- _Extrait du document_
┌──

"Une bouteille à la mer", c'est le titre du film qu'a tiré Thierry Bénisti du superbe roman pour adolescents de Valérie Zenatti,
"Une bouteille dans la mer de Gaza" (Médium de l'école des loisirs).
Paru en 2005, le livre a conservé toute sa force et toute l'actualité de son propos, rendre humaine la réalité du Palestinien comme celle de l'Israélienne, avec ce souhait idéaliste mais combien nécessaire d'une meilleure entente entre les peuples.
Mails il se basait sur des événements antérieurs, qui ont aujourd’hui près de dix ans.
Qu'à cela ne tienne,
Valérie Zenatti et
Thierry Bénisti se sont attelés à scénariser un film qui ait son autonomie par rapport au livre qui l'inspire.
Tal et Naïm sont bien sûr là, magnifiques dans leur questionnement sur eux-mêmes et dans leur quête de liberté.
Mais l'actualité de la guerre de Gaza, l'opération "Plomb durci", trouve aussi sa place dans le scénario, le rendant d'autant plus proche du spectateur actuel.
Apparaît aussi dans le film l'usage du français comme langue de conversation entre les deux grands adolescents dans les emails qu'ils échangent - le livre présentait leurs courriers respectifs.

└──

- _Votre objectif_
Pouvez-vous recopier mot pour mot le passage du texte ci-dessus sur le film « Une bouteille à la mer », en commençant à « Paru en 2005, le » et en terminant à « livre qui l'inspire. » ?

- _Données à examiner_
┌──

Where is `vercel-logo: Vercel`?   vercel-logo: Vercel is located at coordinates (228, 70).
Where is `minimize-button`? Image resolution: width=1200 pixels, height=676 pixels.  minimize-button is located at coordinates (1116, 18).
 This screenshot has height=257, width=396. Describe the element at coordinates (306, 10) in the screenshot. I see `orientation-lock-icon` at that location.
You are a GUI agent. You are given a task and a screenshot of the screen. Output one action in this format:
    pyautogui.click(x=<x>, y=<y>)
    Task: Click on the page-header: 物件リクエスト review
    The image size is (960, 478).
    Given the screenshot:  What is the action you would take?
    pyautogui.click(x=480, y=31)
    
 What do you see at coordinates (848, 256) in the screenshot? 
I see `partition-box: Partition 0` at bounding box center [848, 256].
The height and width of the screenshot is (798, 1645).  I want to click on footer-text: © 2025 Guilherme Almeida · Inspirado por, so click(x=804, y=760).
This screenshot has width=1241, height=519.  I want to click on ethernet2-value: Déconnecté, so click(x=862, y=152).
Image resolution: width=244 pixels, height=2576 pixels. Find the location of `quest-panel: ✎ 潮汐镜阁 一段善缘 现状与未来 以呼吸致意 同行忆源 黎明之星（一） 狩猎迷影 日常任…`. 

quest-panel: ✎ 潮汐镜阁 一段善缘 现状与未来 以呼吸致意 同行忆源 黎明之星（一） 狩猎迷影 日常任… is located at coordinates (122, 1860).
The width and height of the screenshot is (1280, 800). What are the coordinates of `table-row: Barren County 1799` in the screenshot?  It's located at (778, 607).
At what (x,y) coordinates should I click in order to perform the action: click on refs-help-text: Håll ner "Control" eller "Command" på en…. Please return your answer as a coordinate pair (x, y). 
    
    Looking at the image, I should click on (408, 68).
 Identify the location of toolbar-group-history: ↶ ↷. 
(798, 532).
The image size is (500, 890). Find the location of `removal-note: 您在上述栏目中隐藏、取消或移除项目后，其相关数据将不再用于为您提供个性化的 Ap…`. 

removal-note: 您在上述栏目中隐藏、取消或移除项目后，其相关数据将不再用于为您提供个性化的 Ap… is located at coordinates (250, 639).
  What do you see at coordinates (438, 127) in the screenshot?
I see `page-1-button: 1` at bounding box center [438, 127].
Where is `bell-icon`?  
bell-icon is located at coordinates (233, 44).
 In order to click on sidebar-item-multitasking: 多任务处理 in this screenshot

└──

- _Résultat de l'exercice_
Paru en 2005, le livre a conservé toute sa force et toute l'actualité de son propos, rendre humaine la réalité du Palestinien comme celle de l'Israélienne, avec ce souhait idéaliste mais combien nécessaire d'une meilleure entente entre les peuples.
Mails il se basait sur des événements antérieurs, qui ont aujourd’hui près de dix ans.
Qu'à cela ne tienne,
Valérie Zenatti et
Thierry Bénisti se sont attelés à scénariser un film qui ait son autonomie par rapport au livre qui l'inspire.